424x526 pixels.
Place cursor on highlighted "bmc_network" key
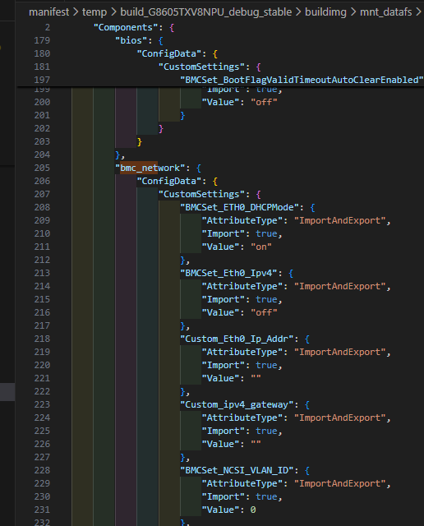[150, 168]
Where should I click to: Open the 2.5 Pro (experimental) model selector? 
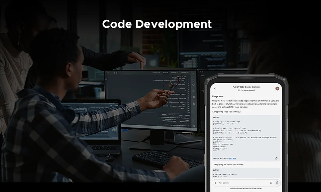point(246,90)

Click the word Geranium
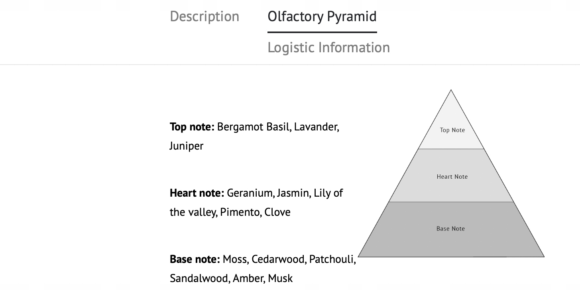click(x=250, y=193)
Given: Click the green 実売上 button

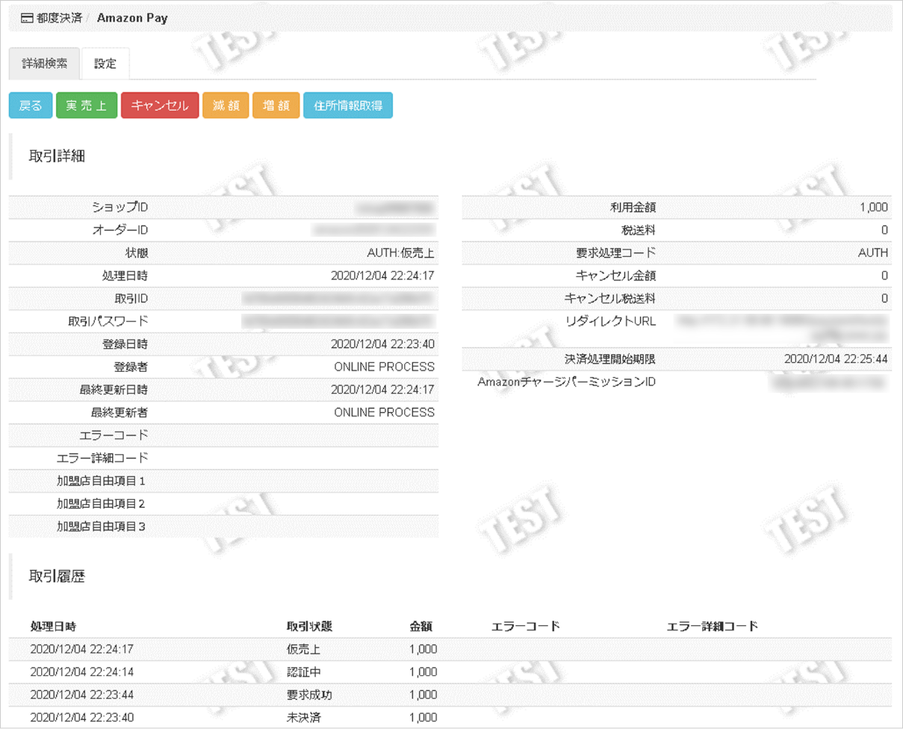Looking at the screenshot, I should point(87,105).
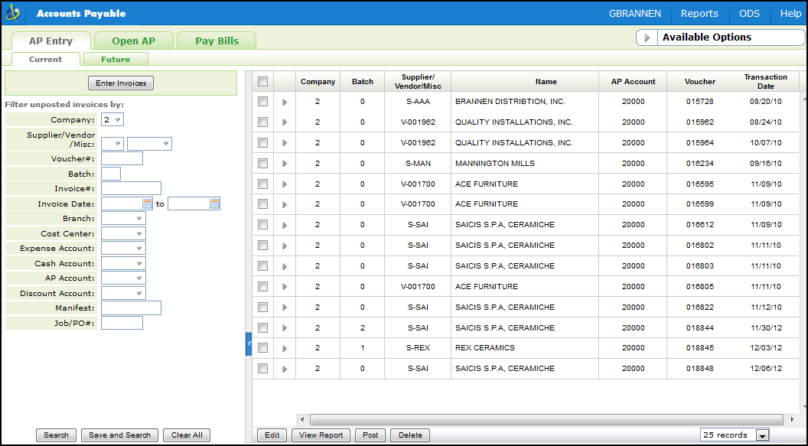This screenshot has width=808, height=446.
Task: Expand row details for BRANNEN DISTRIBTION, INC.
Action: click(285, 102)
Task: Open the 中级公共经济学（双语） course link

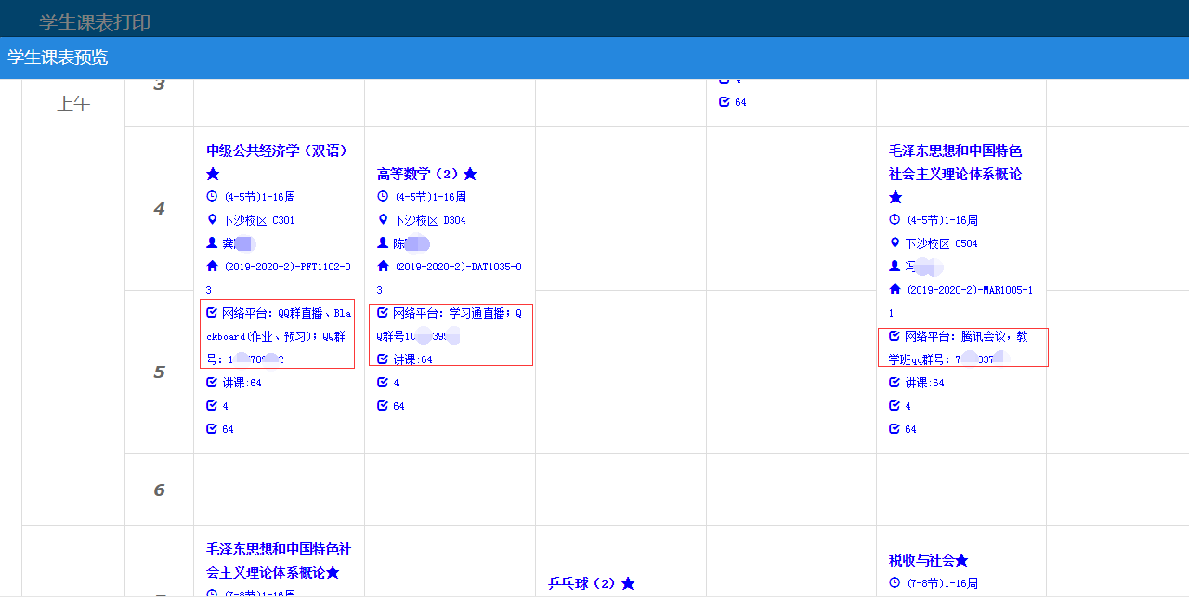Action: click(277, 150)
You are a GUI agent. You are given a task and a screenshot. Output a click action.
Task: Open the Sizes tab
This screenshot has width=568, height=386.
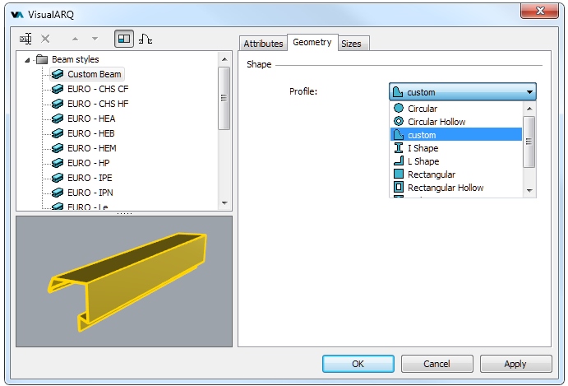click(351, 44)
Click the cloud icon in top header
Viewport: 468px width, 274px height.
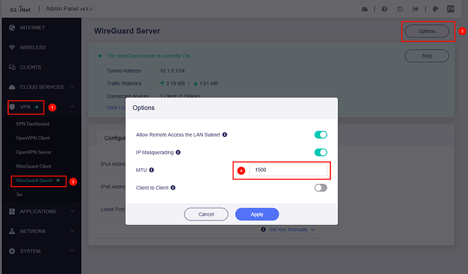365,9
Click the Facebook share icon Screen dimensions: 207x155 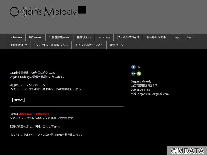[x=133, y=67]
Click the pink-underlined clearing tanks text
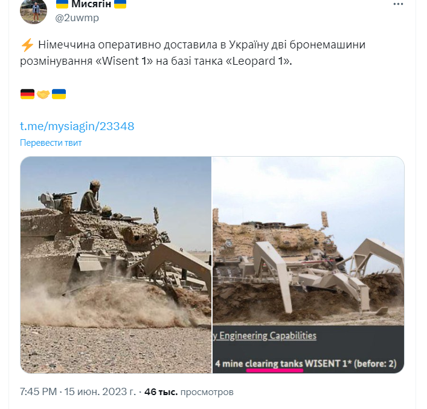The image size is (427, 409). click(274, 364)
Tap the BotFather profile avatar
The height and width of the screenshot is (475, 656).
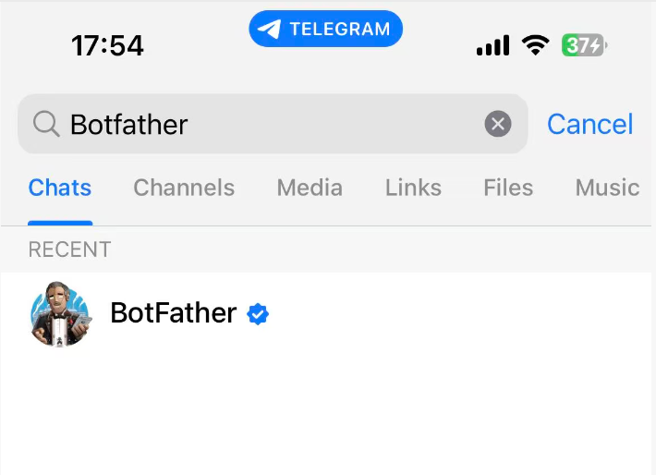[x=60, y=314]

____________

[EXERCISE PROMPT]
Reproduce the data from its first line through the line containing "click(351, 44)", both included, and leave the pictures out.

[FULL OUTPUT]
424x526 pixels.
Place cursor on highlighted "bmc_network" key
[150, 168]
Where should I click to: Open the 2.5 Pro (experimental) model selector? 
point(246,90)

Click the word Geranium
click(x=250, y=193)
Given: Click the green 実売上 button

Looking at the screenshot, I should point(87,105).
This screenshot has width=808, height=446.
Task: Expand row details for BRANNEN DISTRIBTION, INC.
Action: click(285, 102)
Task: Open the 中级公共经济学（双语） course link

Action: click(277, 150)
You are a GUI agent. You are given a task and a screenshot. Output a click action.
Task: Open the Sizes tab
This screenshot has width=568, height=386.
click(351, 44)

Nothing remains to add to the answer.